▶ _Provided material_:

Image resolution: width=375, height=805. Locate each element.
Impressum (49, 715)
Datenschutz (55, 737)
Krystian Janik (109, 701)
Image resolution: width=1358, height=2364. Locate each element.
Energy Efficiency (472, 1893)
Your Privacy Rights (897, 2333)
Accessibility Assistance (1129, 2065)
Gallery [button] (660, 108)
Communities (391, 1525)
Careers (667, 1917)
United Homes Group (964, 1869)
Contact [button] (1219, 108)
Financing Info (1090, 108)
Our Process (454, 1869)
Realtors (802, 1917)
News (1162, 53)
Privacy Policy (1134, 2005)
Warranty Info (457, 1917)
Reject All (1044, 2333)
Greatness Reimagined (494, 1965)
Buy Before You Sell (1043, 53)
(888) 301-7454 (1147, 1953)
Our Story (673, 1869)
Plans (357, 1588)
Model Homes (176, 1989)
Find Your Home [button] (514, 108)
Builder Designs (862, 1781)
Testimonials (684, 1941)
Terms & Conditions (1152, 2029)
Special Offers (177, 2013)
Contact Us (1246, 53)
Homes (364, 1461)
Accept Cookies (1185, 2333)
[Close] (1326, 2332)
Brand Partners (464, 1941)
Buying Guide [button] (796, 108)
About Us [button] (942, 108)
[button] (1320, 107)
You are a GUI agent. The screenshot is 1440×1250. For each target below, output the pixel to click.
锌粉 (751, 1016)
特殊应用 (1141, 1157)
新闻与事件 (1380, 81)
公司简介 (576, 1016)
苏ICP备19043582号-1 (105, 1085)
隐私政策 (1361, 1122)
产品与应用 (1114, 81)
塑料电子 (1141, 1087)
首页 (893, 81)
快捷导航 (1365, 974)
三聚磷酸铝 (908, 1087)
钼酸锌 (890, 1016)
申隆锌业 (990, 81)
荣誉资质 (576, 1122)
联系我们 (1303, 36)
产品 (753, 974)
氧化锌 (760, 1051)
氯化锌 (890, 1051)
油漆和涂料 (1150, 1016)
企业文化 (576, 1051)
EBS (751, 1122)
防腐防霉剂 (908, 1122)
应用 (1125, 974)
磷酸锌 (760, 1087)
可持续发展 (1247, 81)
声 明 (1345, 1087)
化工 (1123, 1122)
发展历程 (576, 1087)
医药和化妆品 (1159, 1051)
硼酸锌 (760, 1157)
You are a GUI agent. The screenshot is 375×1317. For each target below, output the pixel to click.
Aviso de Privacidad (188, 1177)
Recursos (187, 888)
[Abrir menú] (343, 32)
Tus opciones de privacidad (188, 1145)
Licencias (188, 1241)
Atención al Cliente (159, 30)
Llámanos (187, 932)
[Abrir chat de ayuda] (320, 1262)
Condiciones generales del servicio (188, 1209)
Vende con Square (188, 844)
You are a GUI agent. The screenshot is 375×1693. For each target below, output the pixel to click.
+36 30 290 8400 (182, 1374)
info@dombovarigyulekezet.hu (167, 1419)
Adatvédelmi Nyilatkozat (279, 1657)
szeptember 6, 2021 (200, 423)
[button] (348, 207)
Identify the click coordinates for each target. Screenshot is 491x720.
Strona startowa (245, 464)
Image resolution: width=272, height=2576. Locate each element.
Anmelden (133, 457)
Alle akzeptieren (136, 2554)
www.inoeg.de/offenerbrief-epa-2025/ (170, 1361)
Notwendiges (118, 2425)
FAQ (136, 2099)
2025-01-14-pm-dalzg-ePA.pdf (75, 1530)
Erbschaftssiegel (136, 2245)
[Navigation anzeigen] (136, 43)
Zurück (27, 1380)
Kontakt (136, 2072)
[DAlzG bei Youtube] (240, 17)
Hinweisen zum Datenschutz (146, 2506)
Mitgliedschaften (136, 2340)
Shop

▶ _Required task_: Rewrite each line of the records above in full, from the line containing "Erbschaftssiegel (136, 2245)" through the end of the records, and multiply every coordinate in the answers by 0.45, rounding to whole numbers with halves rounded up.

▶ _Exercise output_:
Erbschaftssiegel (61, 1010)
[Navigation anzeigen] (61, 19)
Zurück (12, 621)
Kontakt (61, 932)
[DAlzG bei Youtube] (108, 8)
Hinweisen zum Datenschutz (66, 1128)
Mitgliedschaften (61, 1053)
Shop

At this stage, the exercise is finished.